Osserva il Collegio che il comma 4 dell’art. 8 cit. subordina il riconoscimento die maggiori costi ivi indicati, “ai lavori in corso di esecuzione alla data di entrata in vigore” del D.L. n. 76/2020, e cioè, al 16.7.2020, non essendo quindi applicabile alla fattispecie per cui è causa.

Quanto all’incremento dell’anticipazione del prezzo da corrispondere all’appaltatore, di cui all’art. 207 cit., lo stesso non configura un suo diritto, quanto invece, una facoltà esercitabile dalla stazione appaltante (“può essere incrementato”), “nei limiti e compatibilmente con le risorse annuali stanziate per ogni singolo intervento a disposizione”.

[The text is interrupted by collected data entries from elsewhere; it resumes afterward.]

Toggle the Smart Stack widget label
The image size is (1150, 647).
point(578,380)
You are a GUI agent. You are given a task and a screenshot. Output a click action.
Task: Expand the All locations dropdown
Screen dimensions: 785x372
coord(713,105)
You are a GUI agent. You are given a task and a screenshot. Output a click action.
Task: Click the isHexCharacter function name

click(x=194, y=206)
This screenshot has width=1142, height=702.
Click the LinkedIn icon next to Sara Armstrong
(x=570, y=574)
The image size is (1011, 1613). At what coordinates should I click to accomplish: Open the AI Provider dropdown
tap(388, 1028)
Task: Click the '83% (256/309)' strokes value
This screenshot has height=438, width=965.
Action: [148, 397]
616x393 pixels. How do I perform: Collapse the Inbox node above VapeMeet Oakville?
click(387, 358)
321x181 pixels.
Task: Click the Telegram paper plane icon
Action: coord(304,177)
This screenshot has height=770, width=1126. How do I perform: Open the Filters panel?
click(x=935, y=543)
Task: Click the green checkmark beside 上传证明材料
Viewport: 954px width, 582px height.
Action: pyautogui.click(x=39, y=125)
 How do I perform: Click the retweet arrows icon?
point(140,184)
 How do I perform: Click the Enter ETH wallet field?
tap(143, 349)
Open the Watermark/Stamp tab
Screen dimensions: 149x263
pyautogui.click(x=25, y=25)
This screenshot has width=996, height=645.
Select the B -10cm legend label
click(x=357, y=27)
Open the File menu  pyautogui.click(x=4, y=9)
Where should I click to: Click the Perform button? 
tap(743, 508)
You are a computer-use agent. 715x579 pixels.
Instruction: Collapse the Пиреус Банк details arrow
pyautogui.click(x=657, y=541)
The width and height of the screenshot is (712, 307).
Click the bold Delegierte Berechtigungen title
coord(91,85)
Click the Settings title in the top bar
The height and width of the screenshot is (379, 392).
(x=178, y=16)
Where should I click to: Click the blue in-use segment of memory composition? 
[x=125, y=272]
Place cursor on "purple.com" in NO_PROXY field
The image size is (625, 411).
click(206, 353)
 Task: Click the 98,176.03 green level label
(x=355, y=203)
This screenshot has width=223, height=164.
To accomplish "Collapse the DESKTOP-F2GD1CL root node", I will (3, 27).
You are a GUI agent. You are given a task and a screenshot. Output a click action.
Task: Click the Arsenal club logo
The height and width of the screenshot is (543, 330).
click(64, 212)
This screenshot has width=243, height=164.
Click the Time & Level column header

La ricorrente non ha peraltro documentato, e neppure affermato, che la mancata tempestiva disponibilità delle maggiori somme che, a suo dire, le avrebbero dovuto essere riconosciute dalla stazione appaltante, pari ad un incremento del 10% dell’anticipazione del prezzo, sia stata determinante, al fine di rendere antieconomica la stipulazione del contratto.

Da ultimo, neppure con riferimento a quanto previsto nel comma 6-bis della L. n. 13/2020, la ricorrente ha offerto alcun dato obiettivo da cui desumere, in conseguenza dell’emergenza sanitaria, un peggioramento della propria condizione patrimoniale, tale da precluderle l’esecuzione del contratto, limitandosi invece, del tutto genericamente, a richiamare lo stato di emergenza sanitario, ciò che tuttavia contravviene il principio secondo cui ciascuna delle parti ha l’onere di provare i fatti che allega e dai quali pretende far derivare conseguenze giuridiche a suo favore, e pertanto, l’eccessiva onerosità sopravvenuta che ha alterato il rapporto di proporzionalità tra le reciproche prestazioni.

Pertanto il ricorso è respinto avendo la stazione appaltante correttamente ritenuto ingiustificato il rifiuto della ricorrente a stipulare il contratto nonché revocato l’aggiudicazione e adottato gli atti consequenziali.